GOLD / SILVER
Given the combination of outside market action this morning it is understandable that bullish internal fundamental news in gold has been overridden and fresh lower lows have been posted. While dollar strength is contributing to the pressure in precious metal prices, surging treasury yields have likely become the dominating force for the bear camp. As if the bear camp needed additional ammunition, both gold and silver ETF holdings saw outflows again yesterday, with the gold outflow of 208,081 ounces pushing holdings down to the lowest level since April 29th of 2020. While December gold managed to reject the initial new low for the move washout yesterday, a fresh contract low this morning leaves downside momentum intact. Unfortunately for the bull camp, the Fed’s Harker yesterday indicated that the Fed was intending to slow the economy to stem inflation and that should put hope of classic inflation buying of gold and silver back on the sidelines. In conclusion, global central bankers are all on the same page with respect to raising rates until inflation moderates and that likely sets the stage for fresh contract lows in gold in the coming week. However, the silver market continues to stand up impressively in the face of noted gold weakness and in the face of rising interest rates which in turn might indicate the $18.00 level holds some fundamental value.
PALLADIUM / PLATINUM
While traders yesterday suggested palladium saw buying from hope of a lessening of activity restrictions in China, it is also possible that a wave of shorts was taken out of position following the triggering of profit stops. In retrospect, we see the recovery off this week’s lows in palladium as purely technical in nature or a misguided fundamental reaction. In fact, surging global sovereign bond yields, promises from the Fed that they intend to slow the US economy to kill inflation, ongoing declines in PGM ETF holdings and very little change in supply concerns should discourage paying up for long palladium positions $100 above this week’s lows. While the January platinum contract rose sharply yesterday, the rally did not have an apparent fundamental catalyst and is likely to be given back today. Like palladium and other physical commodities, we see unattractive risk relative to reward from being long physical commodities in the current environment.

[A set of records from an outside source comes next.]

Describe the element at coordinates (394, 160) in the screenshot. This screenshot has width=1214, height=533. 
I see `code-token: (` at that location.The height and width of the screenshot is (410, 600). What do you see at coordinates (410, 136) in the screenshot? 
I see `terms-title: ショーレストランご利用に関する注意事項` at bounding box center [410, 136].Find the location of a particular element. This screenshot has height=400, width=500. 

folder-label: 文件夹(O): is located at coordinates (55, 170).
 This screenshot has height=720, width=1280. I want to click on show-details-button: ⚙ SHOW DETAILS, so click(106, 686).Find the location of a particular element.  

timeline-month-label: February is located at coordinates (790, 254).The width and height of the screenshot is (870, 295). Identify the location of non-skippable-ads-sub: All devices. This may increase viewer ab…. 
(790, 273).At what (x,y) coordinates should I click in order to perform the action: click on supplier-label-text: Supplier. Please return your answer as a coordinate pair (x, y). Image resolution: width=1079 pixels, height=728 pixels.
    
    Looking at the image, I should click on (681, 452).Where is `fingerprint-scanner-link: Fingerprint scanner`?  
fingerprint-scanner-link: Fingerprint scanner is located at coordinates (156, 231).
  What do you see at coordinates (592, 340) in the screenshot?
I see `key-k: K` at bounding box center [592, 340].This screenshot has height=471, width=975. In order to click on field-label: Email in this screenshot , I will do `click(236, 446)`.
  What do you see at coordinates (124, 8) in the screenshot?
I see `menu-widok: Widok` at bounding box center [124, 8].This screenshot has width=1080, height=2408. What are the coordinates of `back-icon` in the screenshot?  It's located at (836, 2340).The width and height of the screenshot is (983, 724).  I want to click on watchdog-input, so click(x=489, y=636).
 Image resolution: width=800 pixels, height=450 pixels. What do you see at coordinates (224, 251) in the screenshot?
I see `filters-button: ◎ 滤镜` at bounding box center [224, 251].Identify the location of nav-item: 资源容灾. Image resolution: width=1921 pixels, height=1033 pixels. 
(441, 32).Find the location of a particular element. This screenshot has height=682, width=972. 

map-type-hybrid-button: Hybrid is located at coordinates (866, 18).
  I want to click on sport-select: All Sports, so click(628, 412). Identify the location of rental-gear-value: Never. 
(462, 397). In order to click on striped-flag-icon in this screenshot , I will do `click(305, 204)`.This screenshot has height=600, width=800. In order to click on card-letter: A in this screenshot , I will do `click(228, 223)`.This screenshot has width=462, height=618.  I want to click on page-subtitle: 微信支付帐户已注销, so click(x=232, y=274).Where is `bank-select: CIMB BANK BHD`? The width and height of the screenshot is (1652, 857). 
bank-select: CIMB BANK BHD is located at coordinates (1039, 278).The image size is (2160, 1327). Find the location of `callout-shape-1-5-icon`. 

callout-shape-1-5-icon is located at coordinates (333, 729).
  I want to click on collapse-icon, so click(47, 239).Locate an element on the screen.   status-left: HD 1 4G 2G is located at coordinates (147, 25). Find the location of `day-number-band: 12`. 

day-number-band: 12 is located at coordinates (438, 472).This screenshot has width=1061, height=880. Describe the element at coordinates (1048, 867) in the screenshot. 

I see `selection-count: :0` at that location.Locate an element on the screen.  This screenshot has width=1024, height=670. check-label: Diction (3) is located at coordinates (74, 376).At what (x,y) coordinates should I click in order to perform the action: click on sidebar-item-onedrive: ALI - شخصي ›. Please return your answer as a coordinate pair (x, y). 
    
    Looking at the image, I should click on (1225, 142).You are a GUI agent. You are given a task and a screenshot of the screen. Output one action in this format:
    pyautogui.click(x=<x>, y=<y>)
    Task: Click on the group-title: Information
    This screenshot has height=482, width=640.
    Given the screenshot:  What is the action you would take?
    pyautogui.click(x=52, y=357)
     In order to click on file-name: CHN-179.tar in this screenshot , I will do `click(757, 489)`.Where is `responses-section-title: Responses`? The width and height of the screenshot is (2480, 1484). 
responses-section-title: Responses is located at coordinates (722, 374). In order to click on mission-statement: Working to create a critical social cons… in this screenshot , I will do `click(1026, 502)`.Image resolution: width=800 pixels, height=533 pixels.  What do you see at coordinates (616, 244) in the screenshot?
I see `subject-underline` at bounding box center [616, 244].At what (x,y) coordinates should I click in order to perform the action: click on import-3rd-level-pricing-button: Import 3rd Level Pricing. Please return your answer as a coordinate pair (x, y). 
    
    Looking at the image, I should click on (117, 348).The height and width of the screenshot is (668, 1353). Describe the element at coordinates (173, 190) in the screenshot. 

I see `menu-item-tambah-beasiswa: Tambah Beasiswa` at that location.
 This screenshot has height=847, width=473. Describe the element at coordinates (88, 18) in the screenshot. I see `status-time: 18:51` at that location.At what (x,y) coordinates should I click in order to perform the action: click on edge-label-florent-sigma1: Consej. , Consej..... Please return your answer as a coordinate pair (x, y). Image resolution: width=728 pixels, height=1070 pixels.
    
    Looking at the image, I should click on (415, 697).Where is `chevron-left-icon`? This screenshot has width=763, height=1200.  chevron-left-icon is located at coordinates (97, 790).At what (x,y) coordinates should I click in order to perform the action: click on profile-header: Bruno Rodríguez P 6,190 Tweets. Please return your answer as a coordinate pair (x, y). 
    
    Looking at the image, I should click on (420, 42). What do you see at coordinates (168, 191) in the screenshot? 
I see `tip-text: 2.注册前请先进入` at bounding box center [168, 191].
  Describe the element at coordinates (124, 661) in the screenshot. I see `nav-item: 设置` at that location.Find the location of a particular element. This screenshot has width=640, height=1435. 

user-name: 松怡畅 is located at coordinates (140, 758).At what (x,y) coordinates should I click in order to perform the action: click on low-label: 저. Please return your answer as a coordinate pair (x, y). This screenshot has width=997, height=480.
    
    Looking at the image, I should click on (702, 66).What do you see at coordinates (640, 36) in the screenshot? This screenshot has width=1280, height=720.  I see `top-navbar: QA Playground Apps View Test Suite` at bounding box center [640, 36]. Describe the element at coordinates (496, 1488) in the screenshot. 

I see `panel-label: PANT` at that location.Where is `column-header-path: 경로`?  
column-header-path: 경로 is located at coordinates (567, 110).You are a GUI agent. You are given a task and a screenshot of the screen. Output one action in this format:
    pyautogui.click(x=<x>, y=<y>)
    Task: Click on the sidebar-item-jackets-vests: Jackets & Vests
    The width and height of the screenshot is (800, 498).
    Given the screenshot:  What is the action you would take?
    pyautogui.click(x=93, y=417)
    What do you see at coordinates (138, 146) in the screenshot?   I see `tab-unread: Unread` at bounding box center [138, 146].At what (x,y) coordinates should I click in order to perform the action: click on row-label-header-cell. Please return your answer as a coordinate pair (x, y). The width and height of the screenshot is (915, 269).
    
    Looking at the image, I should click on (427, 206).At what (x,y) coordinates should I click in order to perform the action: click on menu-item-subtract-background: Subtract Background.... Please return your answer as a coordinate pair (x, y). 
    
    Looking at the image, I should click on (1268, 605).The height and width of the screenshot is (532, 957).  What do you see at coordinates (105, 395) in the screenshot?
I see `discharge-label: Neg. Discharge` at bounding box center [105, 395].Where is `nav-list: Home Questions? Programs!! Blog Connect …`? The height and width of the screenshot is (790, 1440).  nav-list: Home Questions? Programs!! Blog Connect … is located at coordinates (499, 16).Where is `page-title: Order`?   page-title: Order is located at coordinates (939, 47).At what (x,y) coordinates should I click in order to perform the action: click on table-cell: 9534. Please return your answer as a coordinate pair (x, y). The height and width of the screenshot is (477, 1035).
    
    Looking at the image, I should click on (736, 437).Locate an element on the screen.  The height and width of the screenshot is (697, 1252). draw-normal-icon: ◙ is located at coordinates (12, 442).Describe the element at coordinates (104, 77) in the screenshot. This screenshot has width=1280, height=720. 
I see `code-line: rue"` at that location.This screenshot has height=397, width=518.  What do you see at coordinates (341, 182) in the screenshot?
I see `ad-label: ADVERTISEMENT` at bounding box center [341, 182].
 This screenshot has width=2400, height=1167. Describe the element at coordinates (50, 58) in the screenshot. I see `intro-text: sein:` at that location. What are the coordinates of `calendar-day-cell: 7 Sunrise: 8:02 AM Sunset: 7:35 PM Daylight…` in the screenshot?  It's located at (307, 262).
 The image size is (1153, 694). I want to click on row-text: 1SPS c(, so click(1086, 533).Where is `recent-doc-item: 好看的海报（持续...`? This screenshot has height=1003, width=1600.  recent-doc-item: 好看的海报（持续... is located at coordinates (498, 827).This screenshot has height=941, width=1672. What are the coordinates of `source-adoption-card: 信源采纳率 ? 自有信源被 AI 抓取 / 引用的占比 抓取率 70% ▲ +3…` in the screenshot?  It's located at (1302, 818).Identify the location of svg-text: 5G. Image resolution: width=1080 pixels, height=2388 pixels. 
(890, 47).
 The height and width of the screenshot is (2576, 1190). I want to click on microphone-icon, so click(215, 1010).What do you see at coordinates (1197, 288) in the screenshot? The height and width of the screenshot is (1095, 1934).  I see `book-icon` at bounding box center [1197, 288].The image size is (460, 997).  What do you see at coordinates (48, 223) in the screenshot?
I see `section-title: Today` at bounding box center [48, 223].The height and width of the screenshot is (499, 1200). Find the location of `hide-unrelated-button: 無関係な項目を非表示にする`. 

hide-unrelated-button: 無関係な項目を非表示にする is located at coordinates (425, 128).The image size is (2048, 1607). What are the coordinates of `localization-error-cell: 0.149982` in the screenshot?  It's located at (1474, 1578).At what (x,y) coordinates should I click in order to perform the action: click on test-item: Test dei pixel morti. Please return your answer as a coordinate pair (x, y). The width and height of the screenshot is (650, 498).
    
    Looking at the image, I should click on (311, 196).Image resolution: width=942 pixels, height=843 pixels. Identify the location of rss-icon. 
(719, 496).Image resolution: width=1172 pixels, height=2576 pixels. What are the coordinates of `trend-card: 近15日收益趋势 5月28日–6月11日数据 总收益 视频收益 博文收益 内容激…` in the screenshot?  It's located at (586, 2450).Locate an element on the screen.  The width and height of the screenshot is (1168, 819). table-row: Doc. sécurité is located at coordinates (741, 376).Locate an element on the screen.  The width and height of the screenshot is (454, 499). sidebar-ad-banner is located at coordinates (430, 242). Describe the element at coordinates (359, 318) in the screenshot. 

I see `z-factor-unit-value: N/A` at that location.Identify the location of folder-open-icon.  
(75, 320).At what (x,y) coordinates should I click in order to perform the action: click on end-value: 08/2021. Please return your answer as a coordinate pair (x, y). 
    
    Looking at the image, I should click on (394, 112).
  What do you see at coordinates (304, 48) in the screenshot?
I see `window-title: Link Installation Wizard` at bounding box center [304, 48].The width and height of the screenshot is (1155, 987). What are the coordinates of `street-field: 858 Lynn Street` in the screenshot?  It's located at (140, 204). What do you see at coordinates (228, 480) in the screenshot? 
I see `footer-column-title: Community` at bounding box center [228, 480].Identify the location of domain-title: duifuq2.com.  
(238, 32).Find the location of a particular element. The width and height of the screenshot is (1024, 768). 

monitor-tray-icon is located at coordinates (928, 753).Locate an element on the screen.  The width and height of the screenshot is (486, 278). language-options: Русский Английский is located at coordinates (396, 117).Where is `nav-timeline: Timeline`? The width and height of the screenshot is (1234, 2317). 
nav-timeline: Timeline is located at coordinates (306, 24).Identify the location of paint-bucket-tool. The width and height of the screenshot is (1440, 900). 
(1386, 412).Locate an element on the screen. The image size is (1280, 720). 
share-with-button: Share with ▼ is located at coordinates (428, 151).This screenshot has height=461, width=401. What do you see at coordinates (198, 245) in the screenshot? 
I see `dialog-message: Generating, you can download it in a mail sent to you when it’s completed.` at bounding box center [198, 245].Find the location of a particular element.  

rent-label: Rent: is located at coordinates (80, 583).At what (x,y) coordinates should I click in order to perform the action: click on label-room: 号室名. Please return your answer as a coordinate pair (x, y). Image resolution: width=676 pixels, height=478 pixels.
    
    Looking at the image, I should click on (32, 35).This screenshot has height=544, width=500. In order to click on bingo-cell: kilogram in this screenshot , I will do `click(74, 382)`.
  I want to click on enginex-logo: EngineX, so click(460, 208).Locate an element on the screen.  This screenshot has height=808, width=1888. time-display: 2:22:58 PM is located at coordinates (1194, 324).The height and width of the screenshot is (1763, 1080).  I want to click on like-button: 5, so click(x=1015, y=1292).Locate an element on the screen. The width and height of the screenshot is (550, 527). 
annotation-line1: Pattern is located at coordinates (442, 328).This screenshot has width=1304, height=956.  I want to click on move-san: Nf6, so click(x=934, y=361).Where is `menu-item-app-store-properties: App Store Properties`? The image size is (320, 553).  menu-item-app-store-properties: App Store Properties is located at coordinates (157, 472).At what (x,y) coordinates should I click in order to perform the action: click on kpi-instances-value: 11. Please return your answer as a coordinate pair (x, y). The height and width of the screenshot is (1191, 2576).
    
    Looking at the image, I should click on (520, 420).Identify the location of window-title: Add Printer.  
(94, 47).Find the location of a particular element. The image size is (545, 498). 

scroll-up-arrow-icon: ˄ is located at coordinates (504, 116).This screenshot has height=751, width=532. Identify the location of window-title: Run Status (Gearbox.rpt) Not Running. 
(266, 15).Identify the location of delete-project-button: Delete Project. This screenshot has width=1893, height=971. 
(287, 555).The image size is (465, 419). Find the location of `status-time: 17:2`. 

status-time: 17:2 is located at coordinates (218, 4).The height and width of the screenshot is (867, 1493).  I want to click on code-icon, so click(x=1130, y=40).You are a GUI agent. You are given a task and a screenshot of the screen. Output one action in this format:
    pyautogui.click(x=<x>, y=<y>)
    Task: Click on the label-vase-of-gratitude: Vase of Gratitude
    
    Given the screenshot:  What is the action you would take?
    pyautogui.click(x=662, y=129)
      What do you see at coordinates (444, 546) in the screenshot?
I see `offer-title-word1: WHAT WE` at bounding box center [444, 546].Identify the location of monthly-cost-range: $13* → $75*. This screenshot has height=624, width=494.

All things considered, copper’s slight decline in prices this morning is in some ways a victory for the bull camp. In fact, with Shanghai copper warehouse stocks replicating last week’s massive inflow of supply, copper could have posted new lows for the month. In fact, Shanghai copper warehouse stocks in two weeks have jumped by more than 55,000 tons building those supplies back up from extremely tight levels. However, protests in Peru reportedly blocked mining access again and Chinese equity markets managed to post gains in the face of global weakness overnight. On the other hand, overnight reports have Peruvian communities reaching a “truce” to reopen the “Las Bambas Road”. While the December copper contract did forge a lower low yesterday, the market aggressively rejected that move and at times traded $0.13 above the early Thursday low. Therefore, technical signals have shifted slightly in favor of the bull camp, especially when one considers that the last COT positioning report in copper showed a net spec and fund short of 15,595 contracts.